In digitally competitive economies, cybersecurity measures are top priority for public and private sector, the 2022 IMD World Digital Competitiveness Ranking also found.

Governments and the private sector need to shield their digital infrastructure from cyber attacks if they want to continue in the race for digitally competitive economies. This was a major finding in the 2022 edition of the IMD World Digital Competitiveness Ranking.

All things being equal, economies that want to develop a solid roadmap for digitalization should invest equal amounts in talent, training and education, scientific concentration and R&D.

The yearly ranking – one of four produced in 2022 by the WCC – has seen Denmark take the lead for the first time since the ranking began six years ago. The Scandinavian country ousted the USA, who had to settle for second place – also for the first time since 2017.

“This ranking describes the importance of national factors in explaining the digital transformation of companies and the adoption of digital practices by citizens. Digital nations result from a combination of digital talent, digital regulation, data governance, digital attitudes and the availability of capital,” says Arturo Bris, Director of the WCC.

A total of 63 global economies were studied in terms of their ability to adopt and explore new digital technologies. This year 54 criteria were measured – a mixture of external hard data and the IMD Executive Opinion Survey – and arranged into three major groups: future readiness, knowledge and technology.

Tackling cybersecurity will encourage uptake of e-participation resources

Correlations in the data prove that the safety of digital systems and the transparency of digital actors, especially in terms of data usage, are essential if technology is to be diffused among society; a key example being e-governance.

“Government cybersecurity capacity,” and “privacy protection by law” are two new criteria in the WCC’s data set. Both were supplied by the Digital Society Project.

The WCC said it wanted to include them because “globalization, advancements in the digital technologies field and the global pandemic have, together, made economies more interconnected and have shifted even more parts of our business and personal interactions onto the internet, vastly increasing cyber attacks. Cybersecurity capabilities, both at the company and governmental level, have become of paramount importance.”

Denmark’s triumph is in large part due to its outstanding performance in future readiness: defined by the WCC as “the level of country preparedness to exploit digital transformation”. It performs strongly in business agility (1/63) and in IT integration (1/63), also reaching 5th in its adaptive attitudes.

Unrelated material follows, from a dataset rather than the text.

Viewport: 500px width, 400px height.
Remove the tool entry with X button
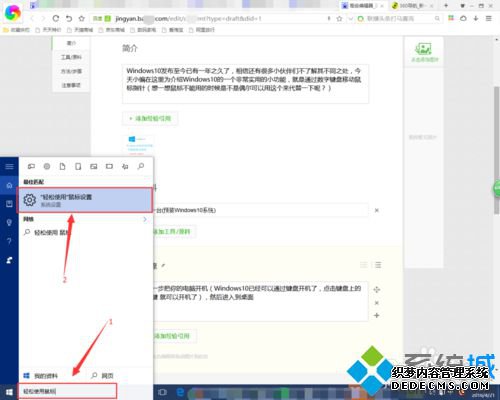coord(377,210)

Denmark remains among the world’s leading economies in digital talent and training and education. And yet, executives’ perceptions about whether or not immigration laws constrain the competitiveness of the country’s private sector were worse than last year.

Elsewhere in the top ten, Sweden remains in 3rd place, and Singapore gains one position, taking 4th. Switzerland moves up to 5th (from 6th).

"Switzerland is on its way to becoming a fully developed digital nation, with satisfactory digital infrastructure and regulation, data governance and digital attitudes. A key success factor for the future though will be the introduction of a digital identity program in the country. The top nations in the ranking, such as Denmark and Singapore, are already marking the way in this sense," said Bris.

The USA (2nd) sees drops across the board, with the largest being in the technology factor. Despite the fact it maintained a relatively strong position, there is much room for improvement in terms of the know-how needed to discover, understand and build new technologies (the “knowledge” factor), the ranking found.

Due to the limited reliability of the data collected, Russia and Ukraine are not included in this edition of the Ranking. Bahrain was a new economy measured in 2022, making its début in June’s IMD World Competitiveness Ranking.